=== Passage extrait ===

Les ententes foncières protègent essentiellement nos droits en matière de procédure, de sorte que nous ayons la garantie que la procédure ne se retournera pas contre nous, qu'un contrat ne sera pas accordé à telle ou telle entreprise dont le président joue au golf avec son homologue de NAV CANADA. Je ne suggère pas que c'est ce qui va se passer, mais au moins, quand les règles relatives aux ententes foncières sont respectées, nous avons la certitude qu'elles sont équitables et qu'il vaut la peine, pour nous de faire des efforts pour obtenir les contrats.

Si, à l'analyse de deux soumissions, l'une émanant d'une entreprise du Sud et l'autre d'une entreprise du Nord, NAV CANADA estime qu'il y a égalité - que rien ne les divise, ni quant au prix ni quant à la prestation des services, etc. - , la société pourra alors appliquer notre droit de préférence découlant des ententes foncières. C'est parce que nous résidons sur place, que nous sommes ici, qu'il a été décidé dans les ententes sur les revendications foncières - en tant que question de principe - , que les entreprises autochtones obtiendraient le contrat dans de telles situations.

J'espère que cela répond aux points que vous avez soulevés.

M. Gouk: Pour l'essentiel, je pense. Donc, vous acceptez l'idée que si la société peut obtenir de meilleurs services d'une autre entreprise, elle ait le droit de l'engager.

===

◆ **Votre travail**:
a) D'après le passage sur les ententes foncières, dans quelle situation NAV CANADA pourra-t-elle appliquer le droit de préférence découlant de ces ententes ?
b) Poursuivez le passage sur les ententes foncières à la suite de la dernière réplique de M. Gouk.

=== Données ===

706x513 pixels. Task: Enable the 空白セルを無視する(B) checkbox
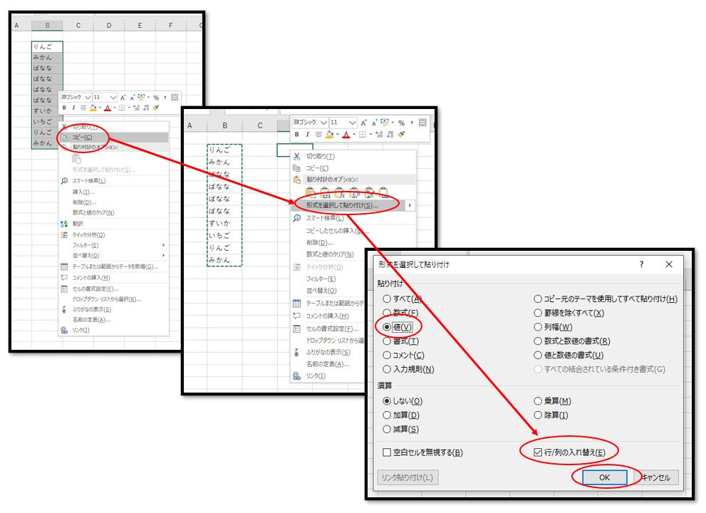click(x=387, y=452)
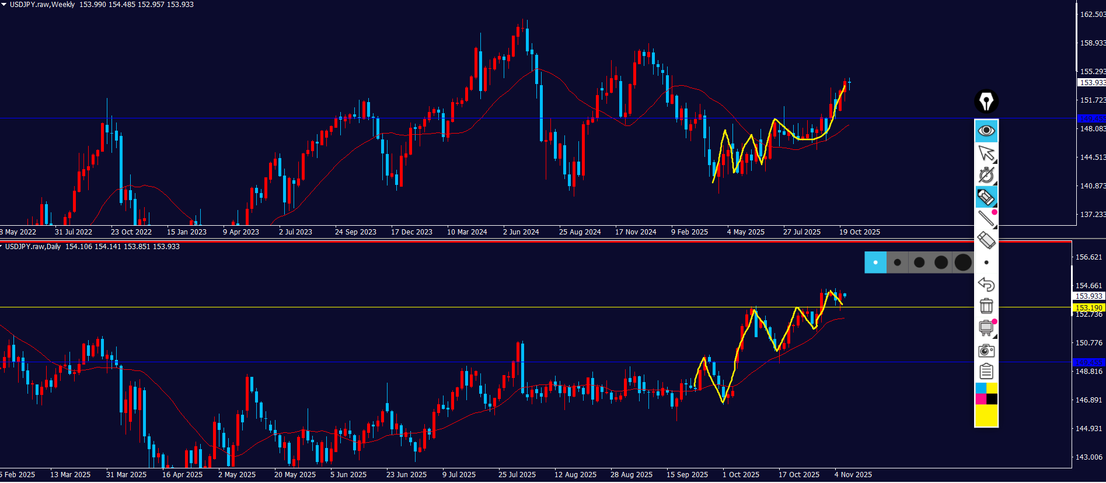The width and height of the screenshot is (1106, 483).
Task: Toggle ink visibility with the eye icon
Action: (x=986, y=130)
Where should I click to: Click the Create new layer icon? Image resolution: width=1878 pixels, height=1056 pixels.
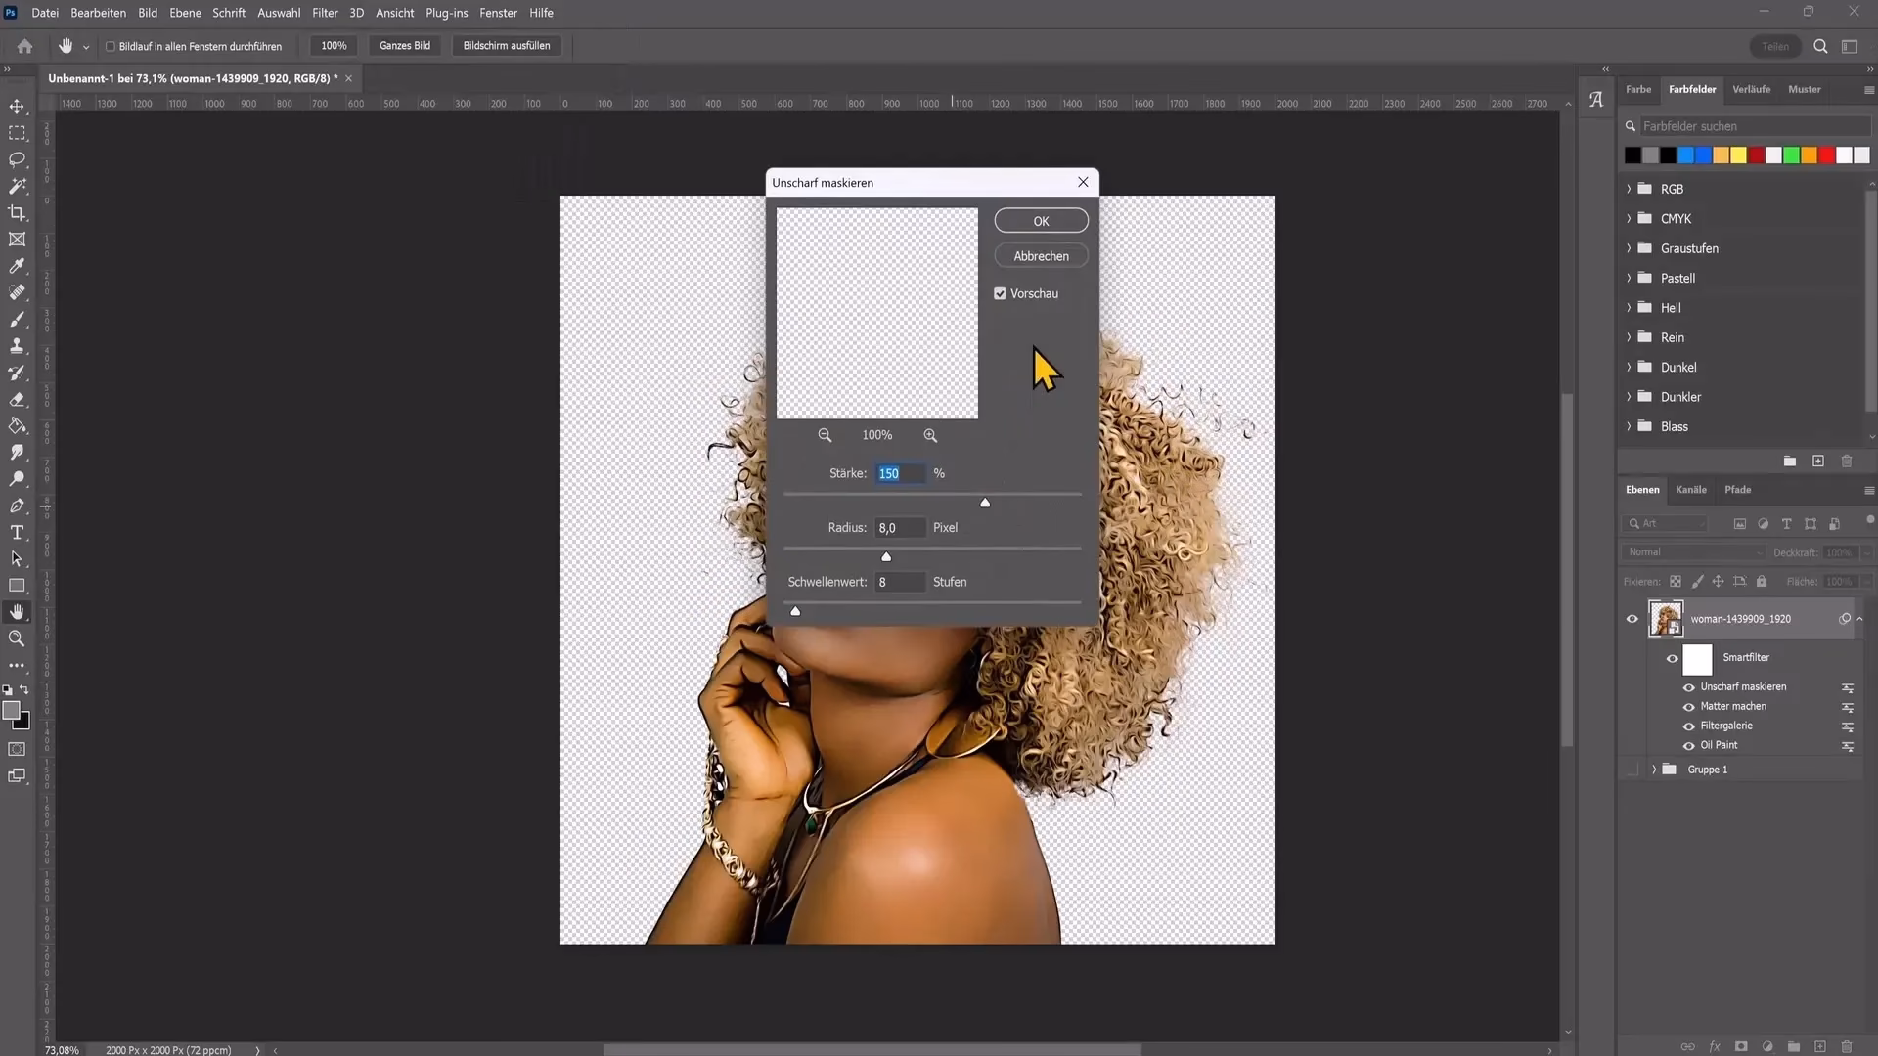click(x=1819, y=1046)
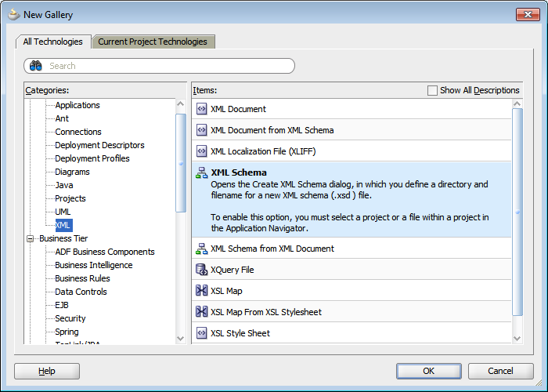Click the XML Localization File (XLIFF) icon

(x=202, y=151)
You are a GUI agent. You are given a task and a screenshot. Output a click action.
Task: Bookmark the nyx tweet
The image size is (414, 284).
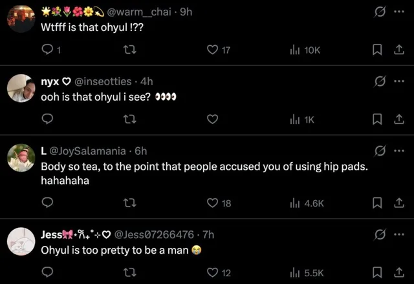[x=377, y=119]
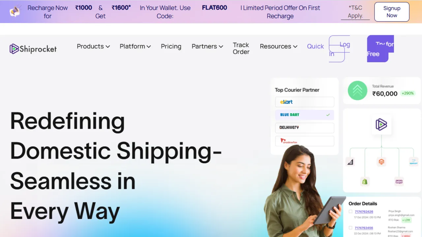Click the Try for Free button
The image size is (422, 237).
(x=380, y=49)
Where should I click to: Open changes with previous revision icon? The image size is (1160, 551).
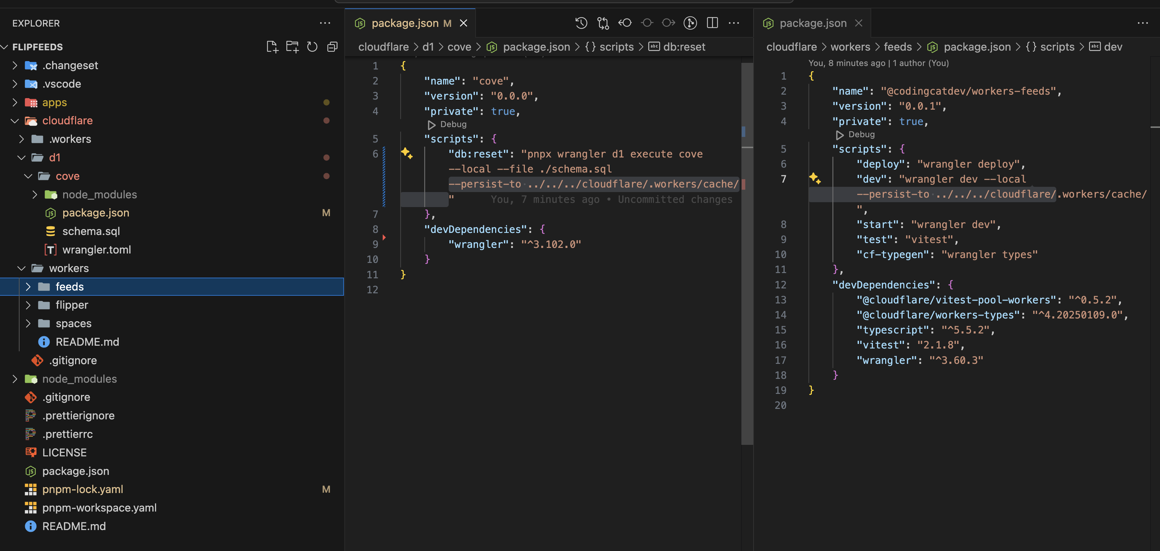pyautogui.click(x=625, y=23)
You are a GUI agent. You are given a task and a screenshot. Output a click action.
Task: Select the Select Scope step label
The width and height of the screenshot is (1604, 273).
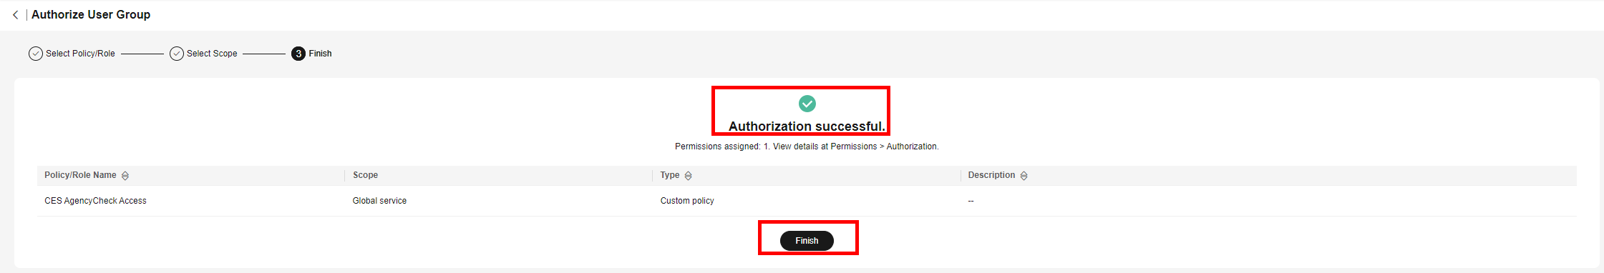212,54
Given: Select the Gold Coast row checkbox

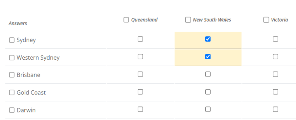Looking at the screenshot, I should click(x=12, y=93).
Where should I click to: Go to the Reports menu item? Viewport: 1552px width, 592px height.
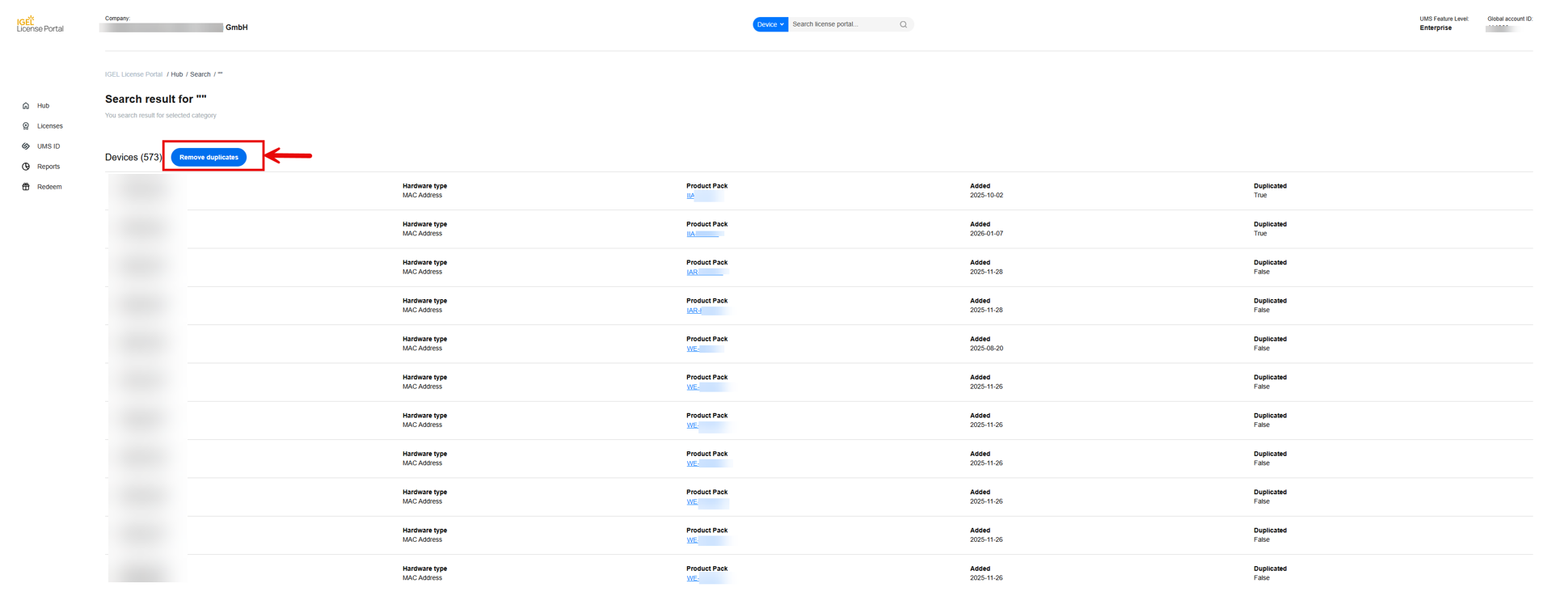49,167
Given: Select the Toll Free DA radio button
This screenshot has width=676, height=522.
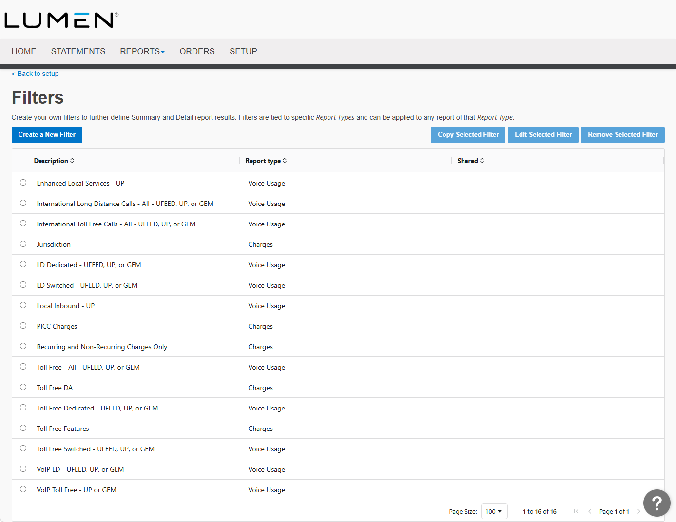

===

◆ **Les réponses**:
a) Lorsqu'elle estime que deux soumissions, l'une d'une entreprise du Sud et l'autre d'une entreprise du Nord, sont à égalité, sans rien qui les divise quant au prix ou à la prestation des services.

b)
M. Lalonde: Oui, et toute autre personne morale accordant des contrats dans le Nord, notamment les autres ministères fédéraux, le savent. Il y a actuellement, dans le Nord, des contrats en cours d'exécution qui ont été accordés à la suite de soumissions que des entreprises autochtones des territoires ont perdues, parce que leurs prix étaient plus élevés que ceux de l'entreprise du Sud, qui a finalement remporté le marché. Nous l'acceptons. Nous voulons simplement avoir la certitude que les règles pour lesquelles nous nous sommes tellement battus, et qui nous garantissent l'application équitable de la procédure prévue, soient respectées.

Mme Kuptana: Nous voulons essentiellement que le gouvernement fédéral s'en tienne à l'esprit et à la lettre des ententes qu'il a conclues avec nous. Cela ne veut pas forcément dire que chaque fois qu'un contrat devra être octroyé dans le Nord, il devra revenir à une entreprise autochtone; mais tout le monde doit avoir une chance de le remporter, notamment ceux qui ont été victimes de discrimination dans le passé.

M. Gouk: Donc, ce qui vous préoccupe surtout, ce sont les situations limites où aucun soumissionnaire ne se détache plus qu'un autre. C'est dans ce genre de situation que vous voulez bénéficier d'une préférence, si celle-ci n'impose pas de difficultés exceptionnelles à NAV CANADA.

.1125

M. Lalonde: Tout à fait. Dans les ententes foncières, toutes les dispositions concernant les marchés sont conditionnées à une gestion saine des approvisionnements. Autrement dit, les contrats accordés doivent être économiquement viables. Il n'est pas ici question de projets de rattrapage. Il n'est pas question que ces contrats soient des compléments aux programmes d'assurance-chômage et d'aide sociale. Ils ne sont pas destinés à cela.

M. Gouk: Merci, monsieur le président.

Le président: Monsieur Keyes.

M. Keyes: Merci, monsieur le président.

Je tiens à remercier notre témoin. Je suis conscient qu'elle a dû faire un long voyage pour venir nous rencontrer. Nous lui en sommes très reconnaissants. Son exposé a été très complet, et il est allé droit au but, et je veux l'en remercier.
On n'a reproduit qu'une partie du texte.